Jody stared up at the ceiling, his body blurring around the edges, saying what everyone had to be thinking, “Dude, we’re in here.”
At about the same time, Daniel, whose mind was on other things, spoke into my head, I haven’t been getting much through Bouman’s mental shields. He’s got a lot of power to work with now, but at this moment I’m sensing emotional leakage. Even if you can’t see it, he hates this. He doesn’t want to be used this way. I’m watching for an opening. I’ll see what I can do if I get one.
I wasn’t sure that Daniel could realistically hope to telepathically outmaneuver a fully activated version of the Bouman’s powers backed up by whatever he got out of the fungus, but if he thought so, he had a reason. Good luck, I thought back.
I hope luck won’t be a factor, Daniel thought back.
Just past Daniel, Izzy glanced up at the ceiling—probably checking its integrity. She muttered something to Jaclyn who shook her head.
If you come across this story on Amazon, be aware that it has been stolen from Royal Road. Please report it.
“You know,” Jaclyn said, “if you get the Power so worked up that he accidentally pulls City Hall down on us, the Fungus Collective will have to get a new publicist and whoever it is probably won’t be as good at it.”
Bouman cracked a smile, “You make a good point. We’re here to make a deal after all. Think of what I just said as an illustration of the fact that we’re serious. We don’t have any wish to harm anyone, but we want to survive. Help us survive and we’ll be good to you too.”
At that, Sean’s comm stopped ringing. The best case scenario there was that Sean’s mom was no longer under threat, but more likely, she’d been taken. Now that having her call Sean didn’t help, she’d been told to stop and all that mattered was serving the fungus.
It also told me that the fungus had an efficient communication system, reacting as if one organism even from a distance.
Though useful to know, that wasn’t the biggest question on my mind. We needed to decide what we were going to do next. Our goal was to be obvious and distract so that Team Hidden could get in and put Alex in place to wipe out the core and send the equivalent of self-destruct code. That would be easier if they could teleport in, something Bouman was likely preventing.
Hopefully the self-destruct code would act instantly, but we probably shouldn’t assume.
As I thought that through, Amy and Jaclyn kept up the distraction.

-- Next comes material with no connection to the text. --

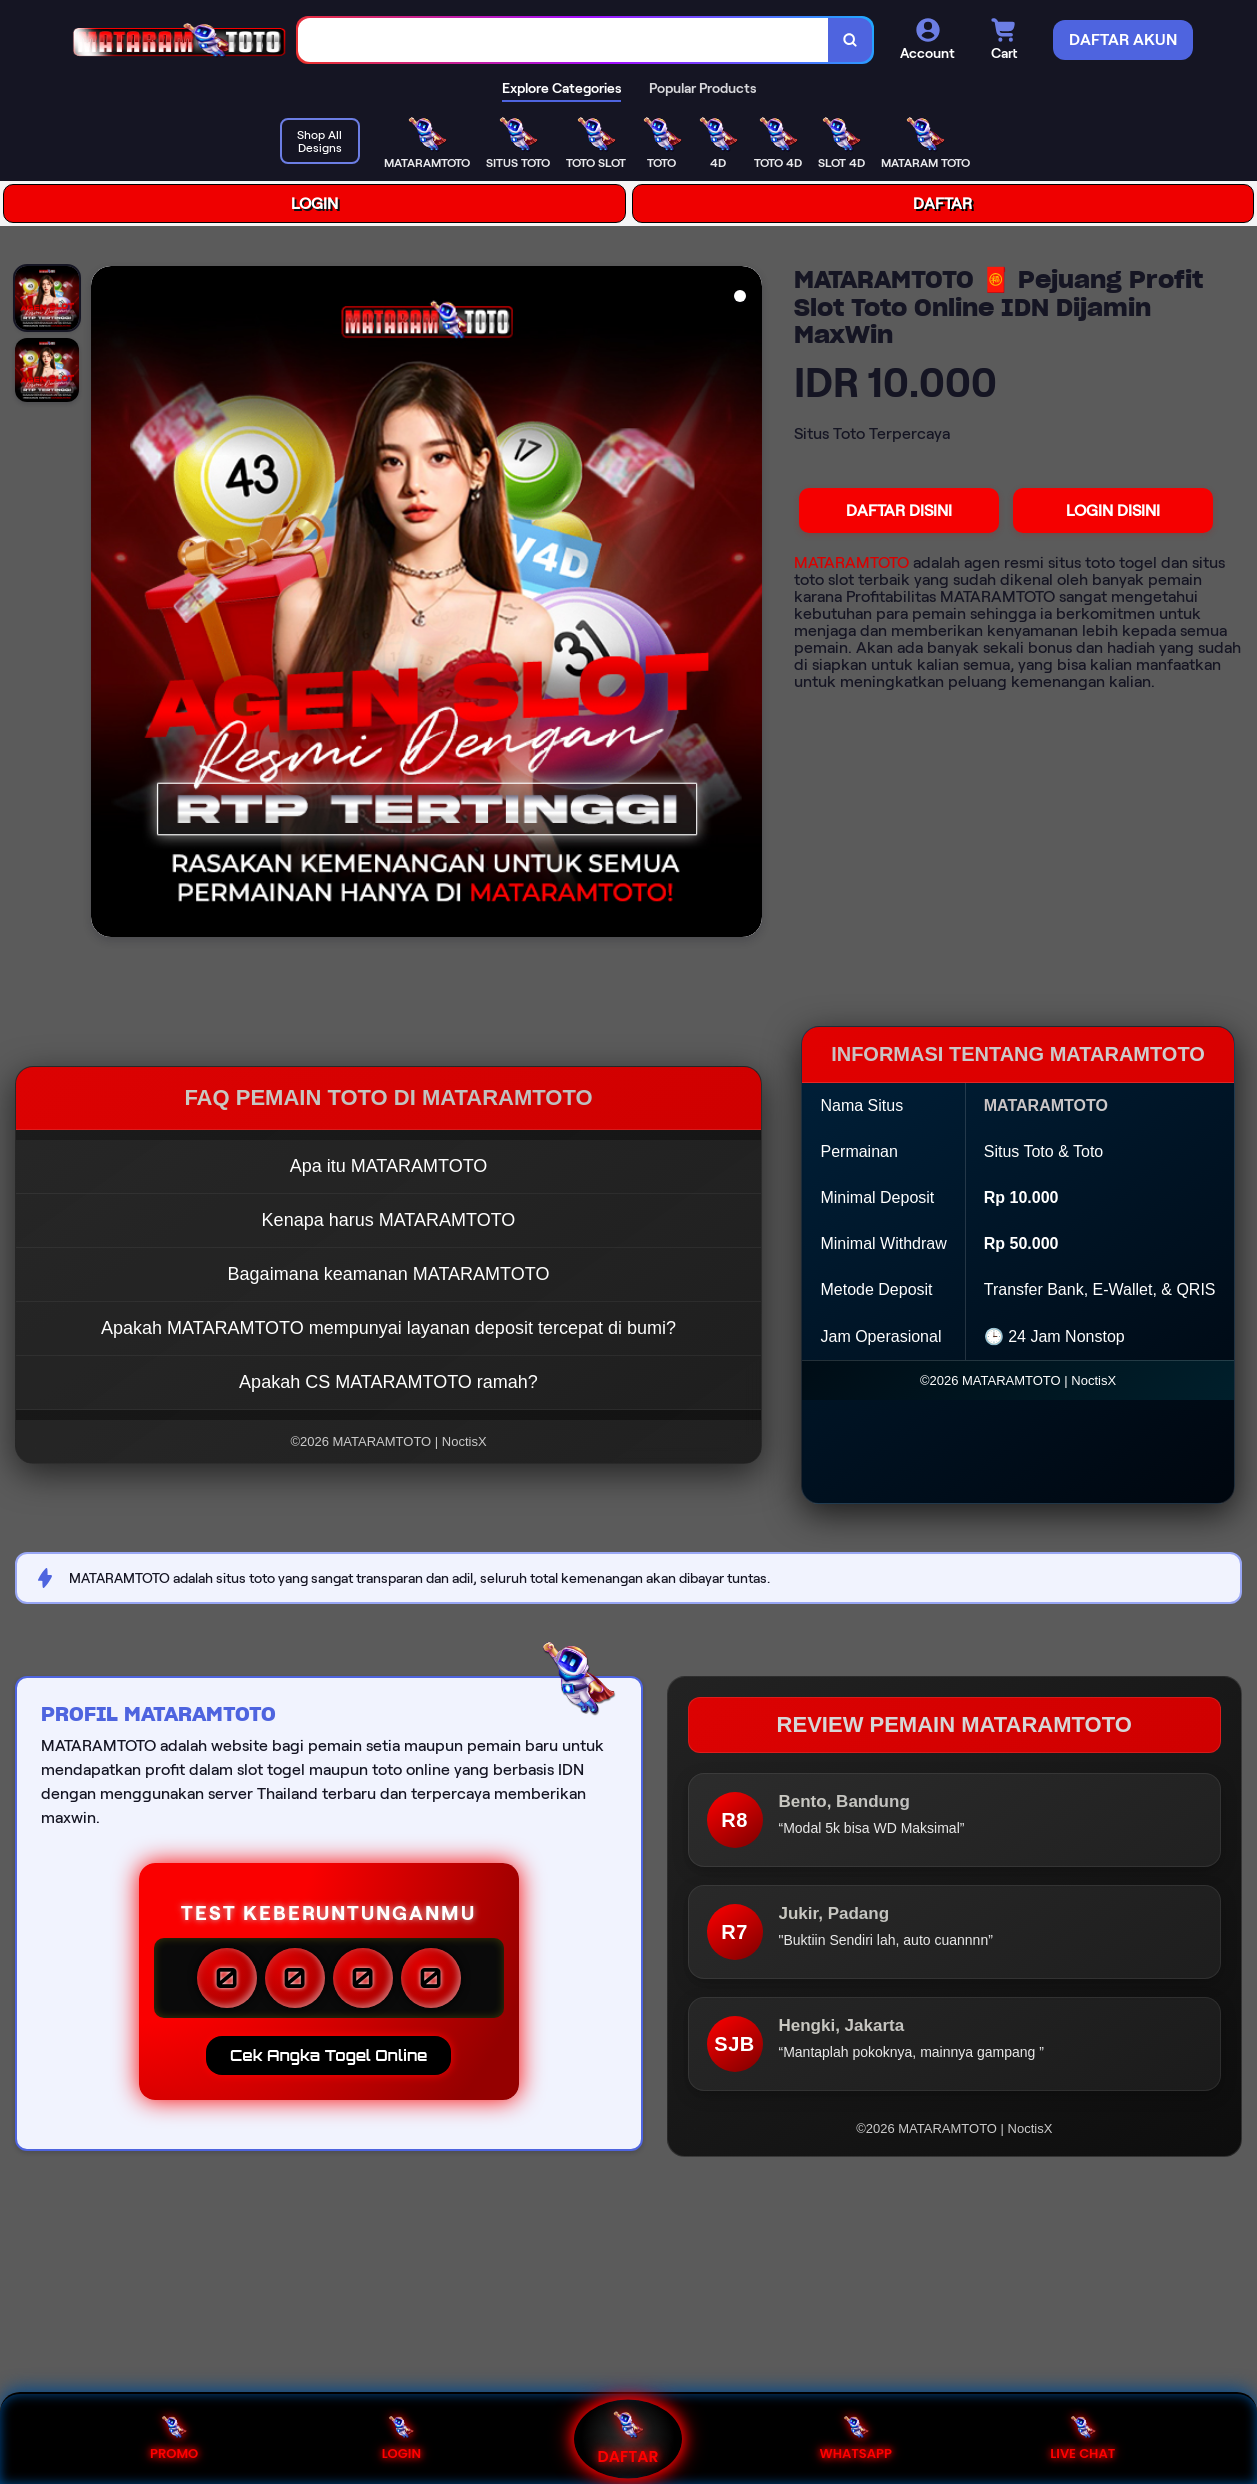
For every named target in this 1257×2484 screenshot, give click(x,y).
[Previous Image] (107, 604)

Amy seemed to be doing most of the talking—which made even more sense when you knew that she’d been raised in a royal family with a worldwide empire on her home world. Of course, the hundreds of previous lives she had access to, all of which were spent hunting monsters that threatened humanity, might have been even more relevant.
“You’re going to have to sweeten the pot on this deal,” Amy said. “You get to survive, but how do we know that you won’t show up a few days later and start this all over somewhere else? We can’t let you take over a city like this again. How do we know that you won’t?”
I missed Bouman’s reply because Daniel spoke in my head, I’ve got him. It’s not perfect. It’s an opening, not a knock out. It’ll get me in the door to start the fight, but after that, I’ll be too busy to fight physically. You’ll have to keep me alive, but I think I can take out Bouman without killing him and maybe distract the whole organism.
What are you going to do? I thought back.
It’s complicated and impossible to explain if you’re not telepath, but we’ll just say that Bouman’s strength is massive, but he’s still self-taught and there are chinks in his armor, among them, his guilt. I see where the fungus connects to him telepathically and I think I can camouflage a bomb as his thoughts and send it through him.
Interesting idea, I thought, how?
You, kind of, he said, I made a “recording” of you when you were feeling down and telepathically painful to be near. Technically, it’s a combination of you and Lee. I’ll drop a bit of mind-altering elder god madness into the fungus’ brain hidden under a layer of angst. It will have no choice but deal with it. The only question is when to do it.
Knowing that I’d weaponized my thoughts before, I decided not to complain that Daniel was.
I’ll check how Haley’s doing, I said.